Efforts were made to accommodate McCurdy and the work schedule was altered to provide for him to return to work on July 22. McCurdy failed to report to work on that date, however. From July 21 to July 25, Fuelex repeatedly attempted to contact McCurdy by telephone at the numbers of his niece and girlfriend which he had previously provided as locations where he could be reached. Over the span of five days Fuelex was never able to contact or locate McCurdy. Likewise, a co-worker sent to search for McCurdy at the direction of Fuelex officials was unsuccessful in his efforts to locate McCurdy at either his home or other spots he frequented. Finally, but after having already missed his entire scheduled four day work rotation, McCurdy reported to work on Tuesday, July 26.
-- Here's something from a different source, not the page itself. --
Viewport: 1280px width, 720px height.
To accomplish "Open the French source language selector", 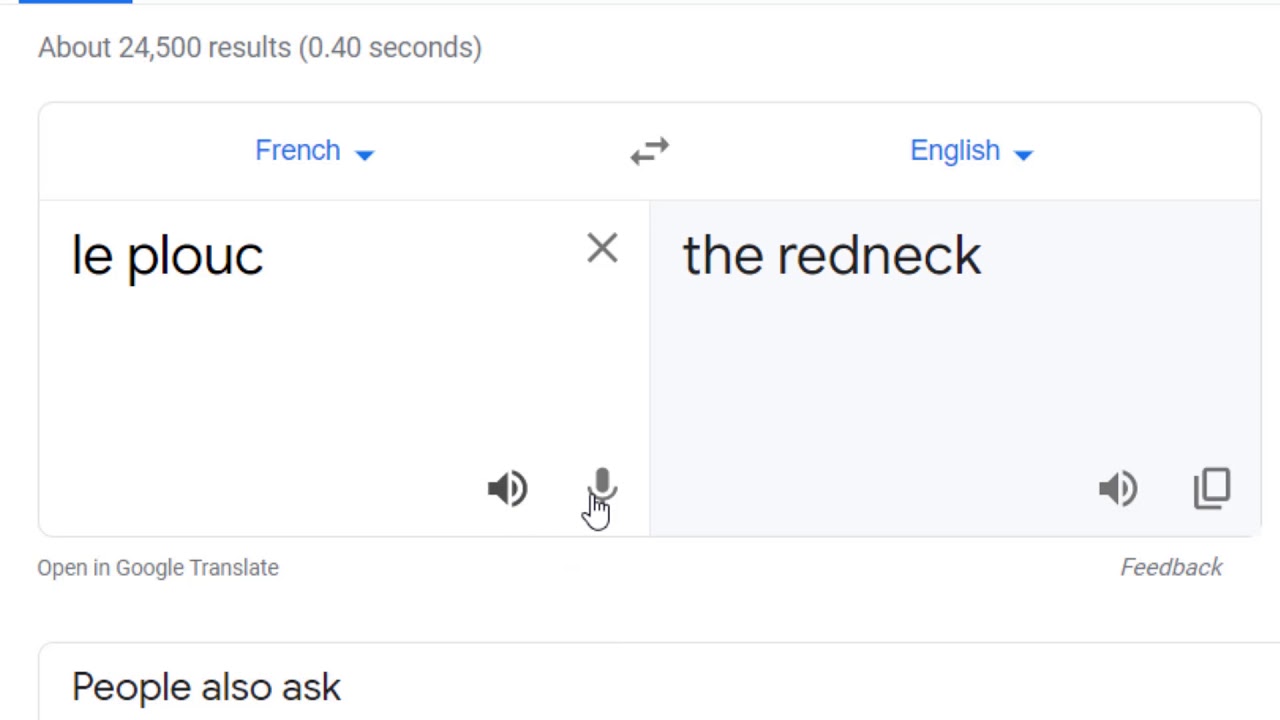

Genuinely concerned about his absences, Fuelex officials explained to McCurdy that they had been unable to contact him and reemphasized the importance of maintaining adequate lines of communication between the company and its employees. Thereafter, for reasons not made clear, McCurdy worked from July 26 through July 29, although not scheduled to do so. Pursuant to the revised schedule, McCurdy was also scheduled to work from July 30 to August 2. He failed to report to work on July 30 or for any day during that rotation period. As had been the case previously, repeated attempts to contact him proved fruitless. McCurdy finally returned to work on August 3, but by that time Fuelex had already hired a replacement to fill the vacancy left by his absence. The following morning Fuelex terminated McCurdy's employment, assigning as its reasons his failure to report to work as scheduled and failure to maintain adequate communications.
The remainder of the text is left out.